* PROVIDED INFORMATION *

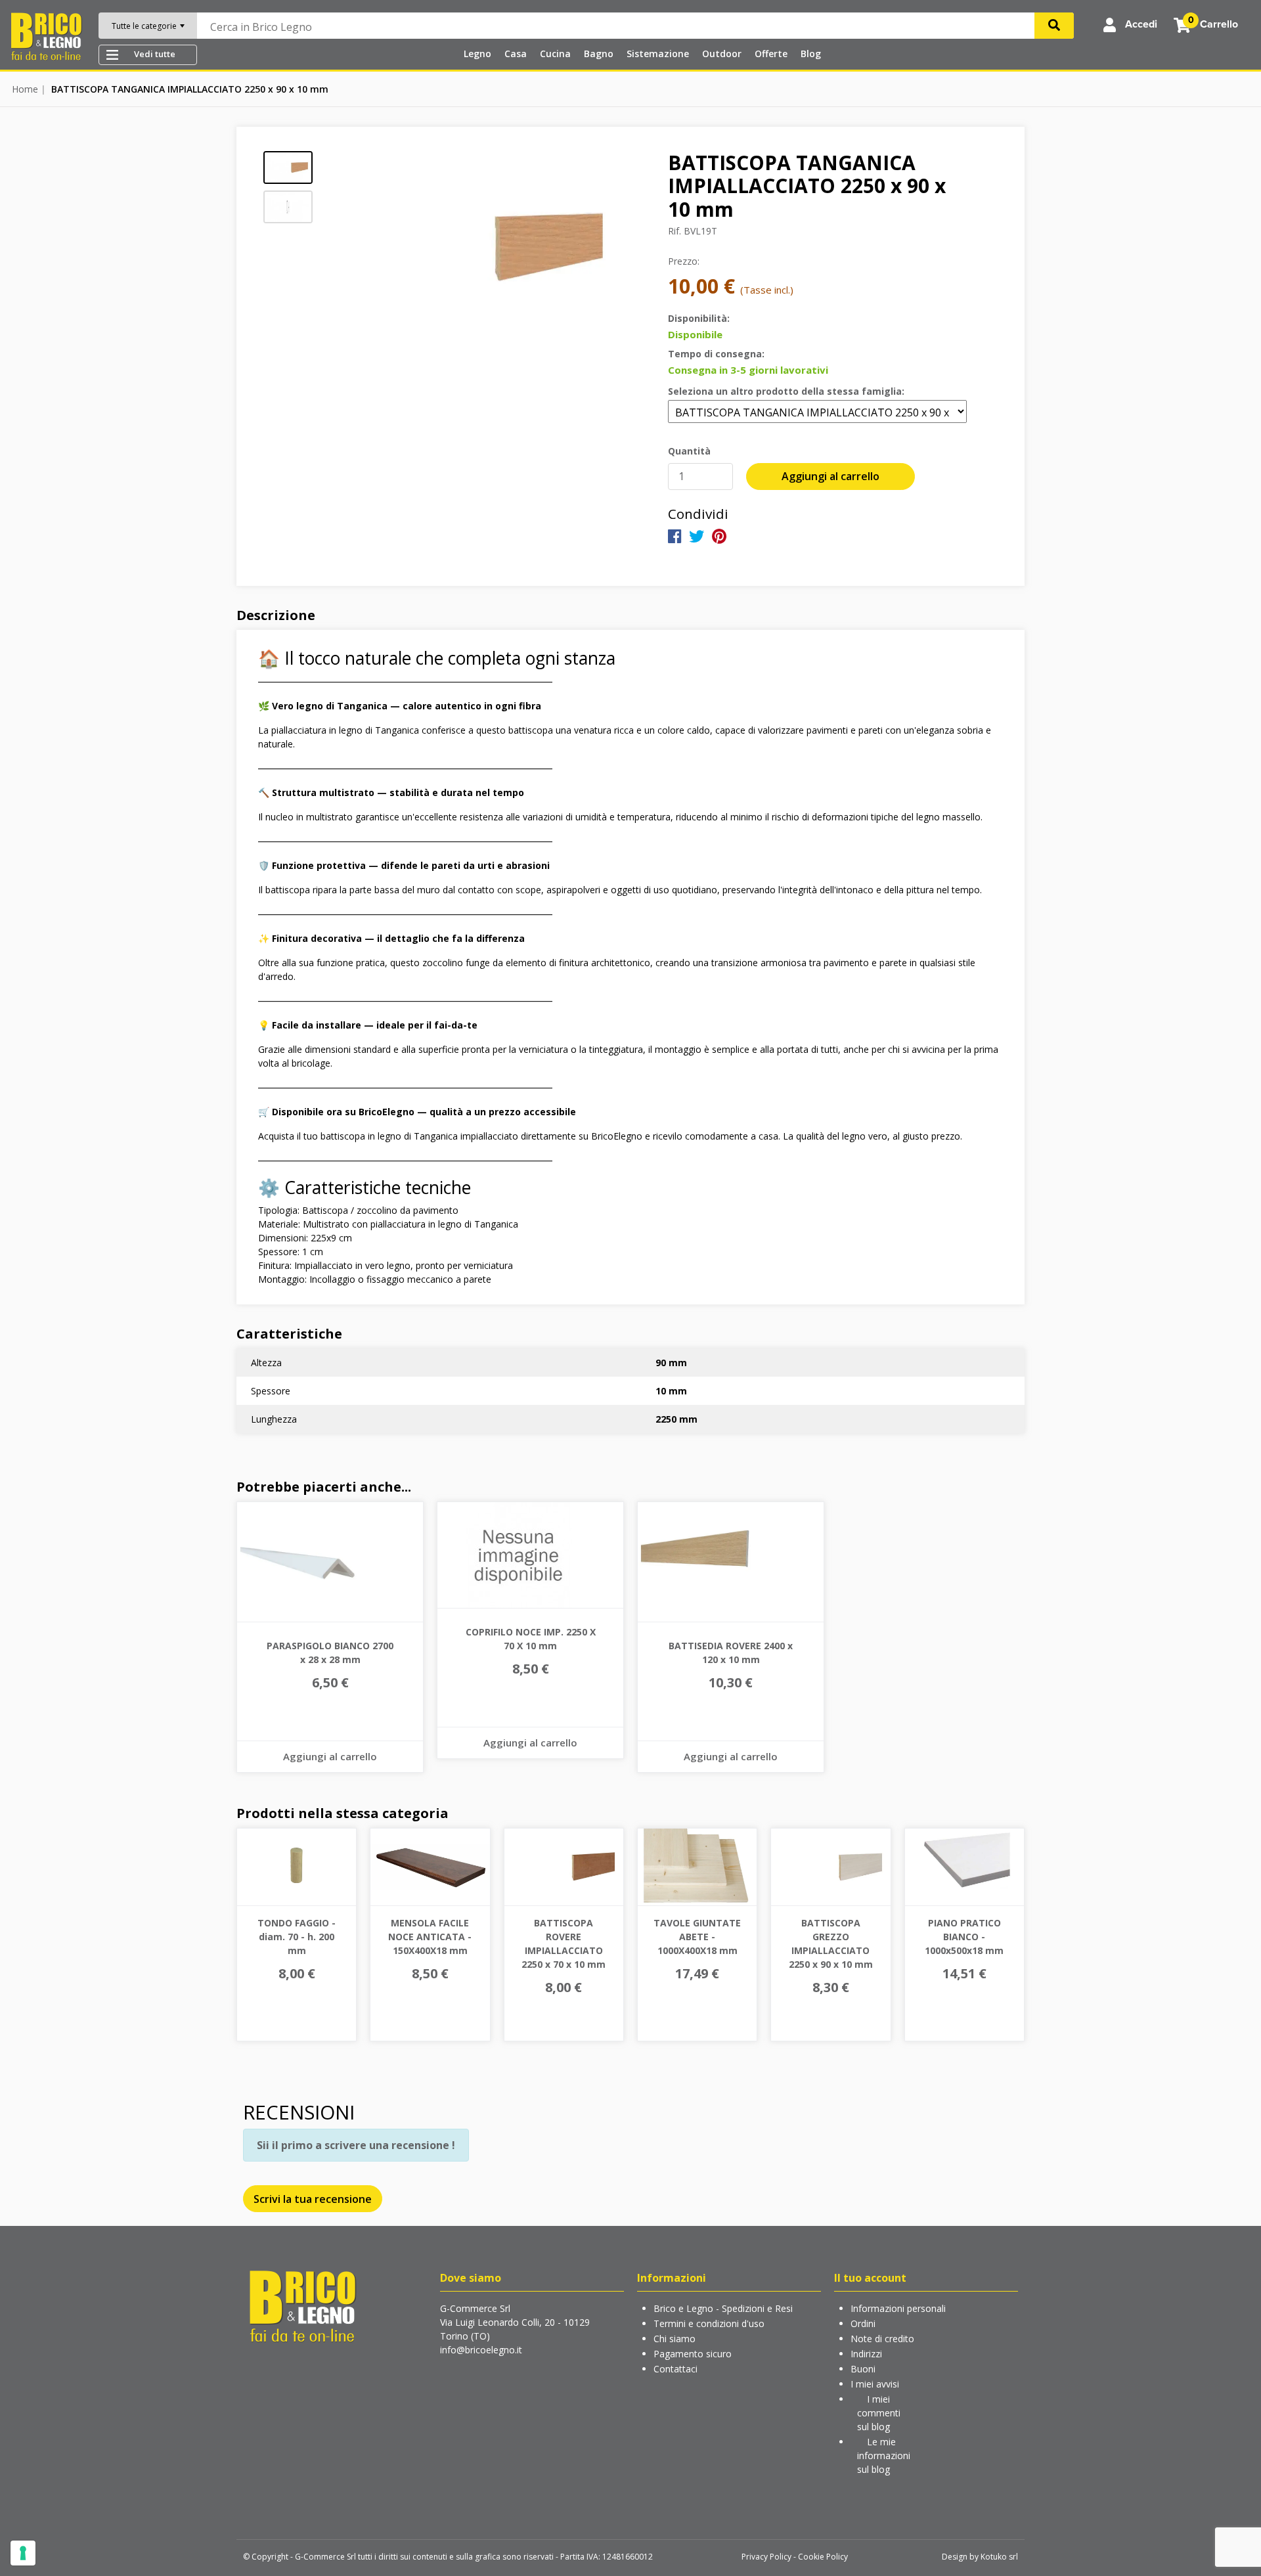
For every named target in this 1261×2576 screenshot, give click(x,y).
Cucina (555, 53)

---

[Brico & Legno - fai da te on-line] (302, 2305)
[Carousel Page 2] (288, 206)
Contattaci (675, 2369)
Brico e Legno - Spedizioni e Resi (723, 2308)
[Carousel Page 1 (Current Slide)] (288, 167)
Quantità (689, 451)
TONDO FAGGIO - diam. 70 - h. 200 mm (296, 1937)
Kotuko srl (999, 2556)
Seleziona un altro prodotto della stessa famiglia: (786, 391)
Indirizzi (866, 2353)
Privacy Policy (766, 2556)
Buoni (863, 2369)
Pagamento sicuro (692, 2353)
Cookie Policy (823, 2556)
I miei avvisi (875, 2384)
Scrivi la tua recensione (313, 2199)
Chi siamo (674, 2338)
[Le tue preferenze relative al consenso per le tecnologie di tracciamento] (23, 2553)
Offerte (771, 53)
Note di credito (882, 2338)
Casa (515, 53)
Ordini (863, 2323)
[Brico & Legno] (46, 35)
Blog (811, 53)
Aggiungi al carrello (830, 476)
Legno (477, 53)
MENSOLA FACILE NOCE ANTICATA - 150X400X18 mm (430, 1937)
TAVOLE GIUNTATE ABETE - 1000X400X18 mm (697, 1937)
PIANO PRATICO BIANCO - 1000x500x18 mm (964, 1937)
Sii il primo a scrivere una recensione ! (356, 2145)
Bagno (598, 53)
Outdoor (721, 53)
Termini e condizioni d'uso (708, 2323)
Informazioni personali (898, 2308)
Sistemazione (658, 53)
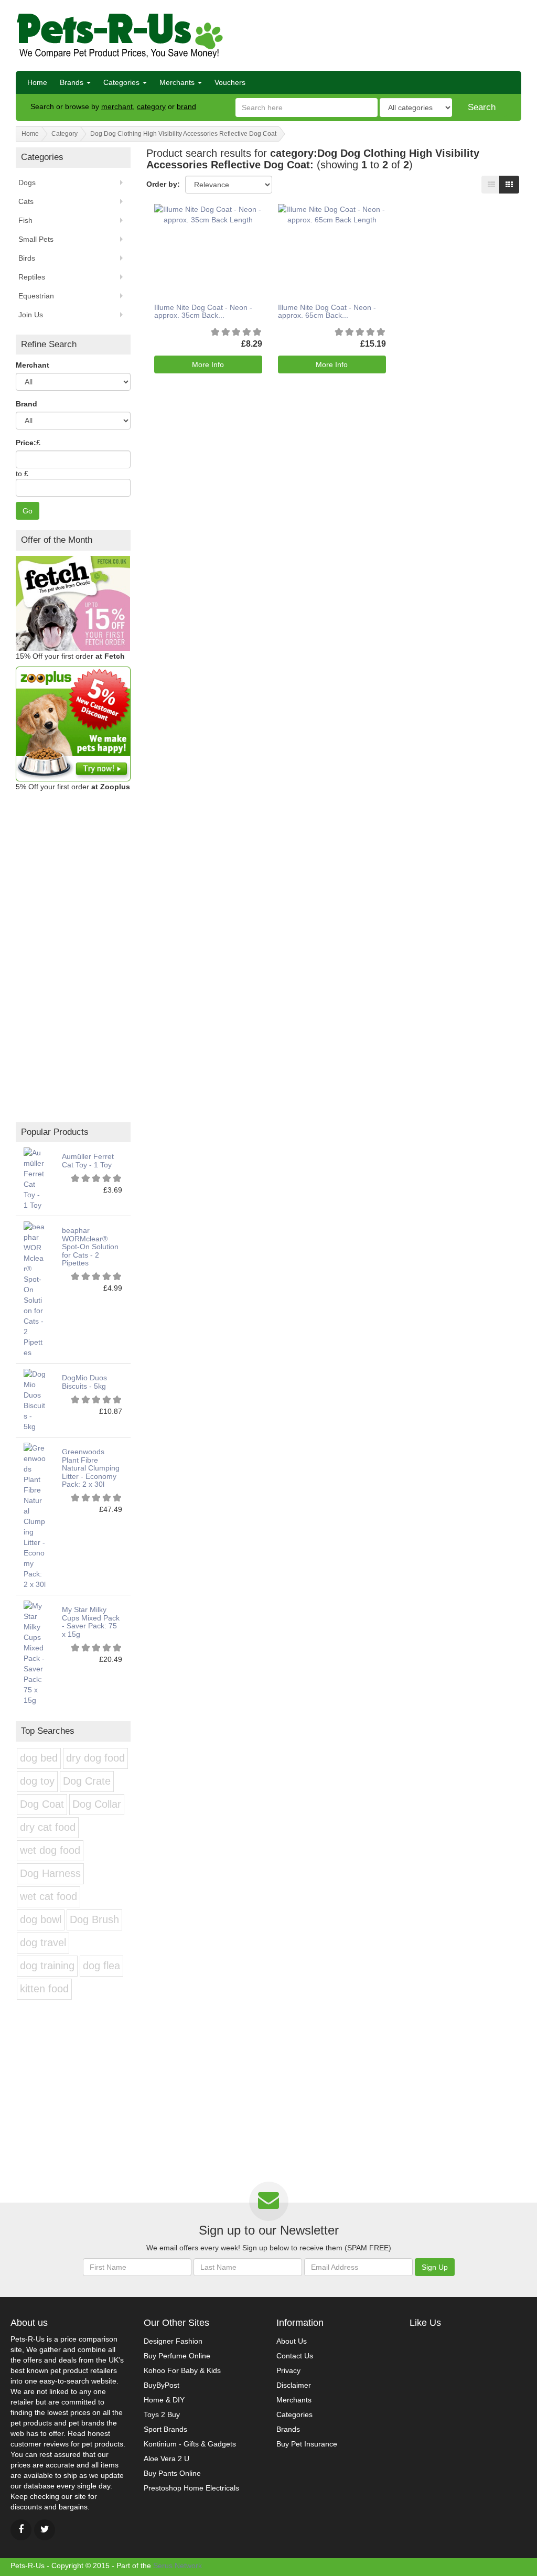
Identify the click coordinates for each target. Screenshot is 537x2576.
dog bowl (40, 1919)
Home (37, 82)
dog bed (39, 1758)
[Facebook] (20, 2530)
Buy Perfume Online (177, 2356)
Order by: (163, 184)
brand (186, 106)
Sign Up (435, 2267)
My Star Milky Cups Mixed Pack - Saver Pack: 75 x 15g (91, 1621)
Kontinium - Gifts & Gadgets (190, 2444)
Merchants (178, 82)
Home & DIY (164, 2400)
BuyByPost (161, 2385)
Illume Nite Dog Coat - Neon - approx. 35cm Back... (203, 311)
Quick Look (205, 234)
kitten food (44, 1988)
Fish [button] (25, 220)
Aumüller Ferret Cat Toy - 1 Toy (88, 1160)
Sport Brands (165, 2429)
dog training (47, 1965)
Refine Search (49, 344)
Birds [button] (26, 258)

--

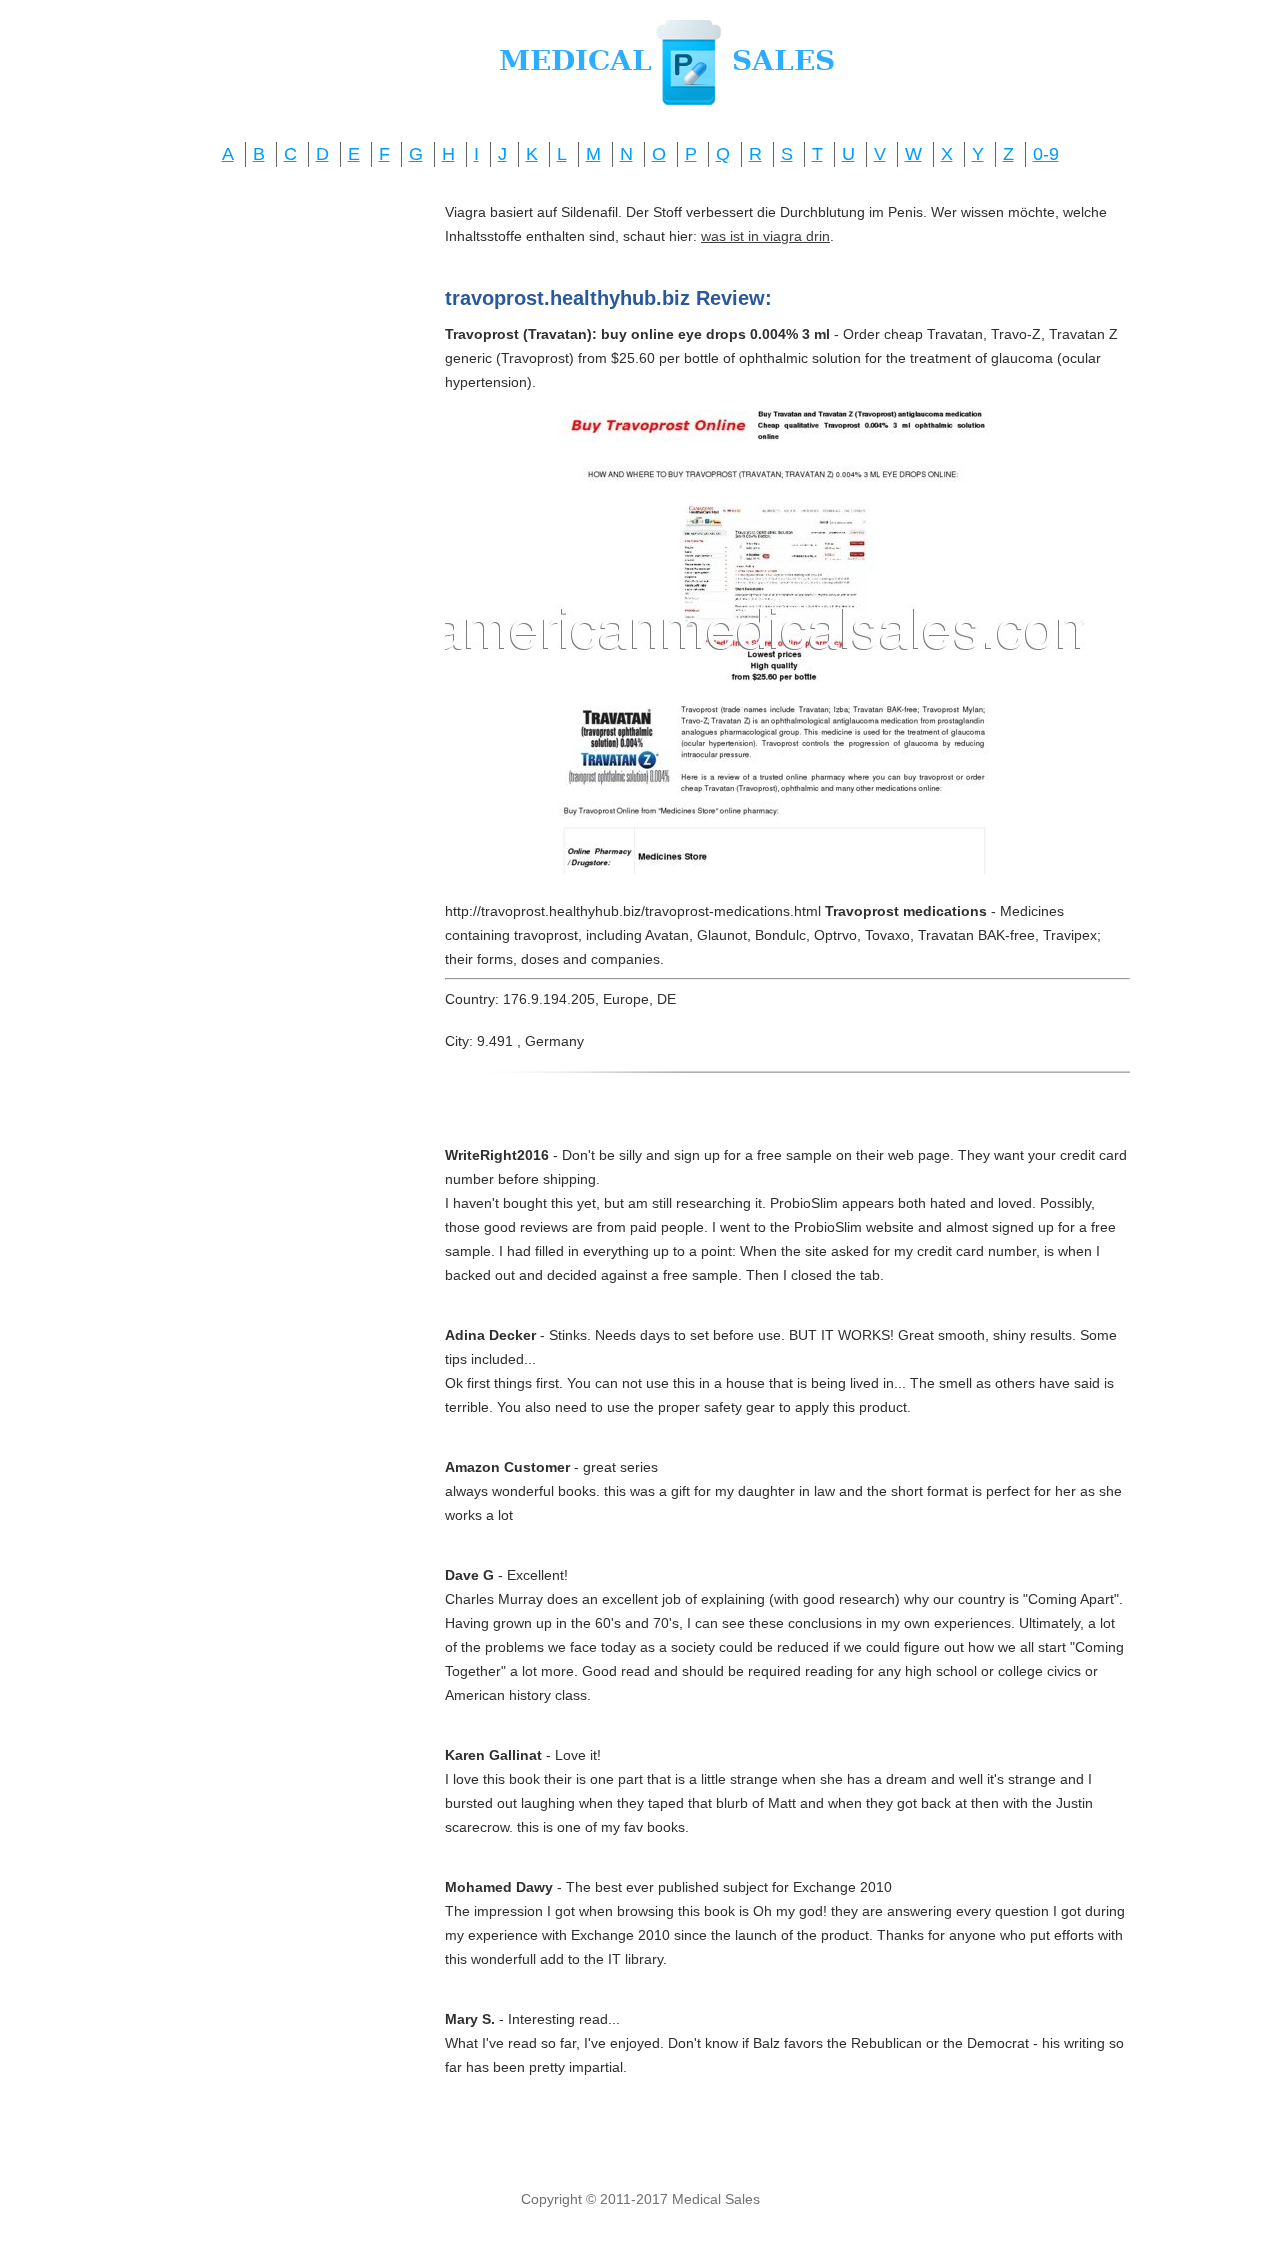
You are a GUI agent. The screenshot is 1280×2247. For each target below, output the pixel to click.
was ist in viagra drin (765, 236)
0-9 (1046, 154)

* WHAT NEEDS TO BE DONE *
Check each line of the records for the word "Legno" and extract those that contain it.

* WRITTEN ANSWER *
[Brico & Legno - fai da te on-line] (302, 2305)
Brico e Legno - Spedizioni e Resi (723, 2308)
[Brico & Legno] (46, 35)
Legno (477, 53)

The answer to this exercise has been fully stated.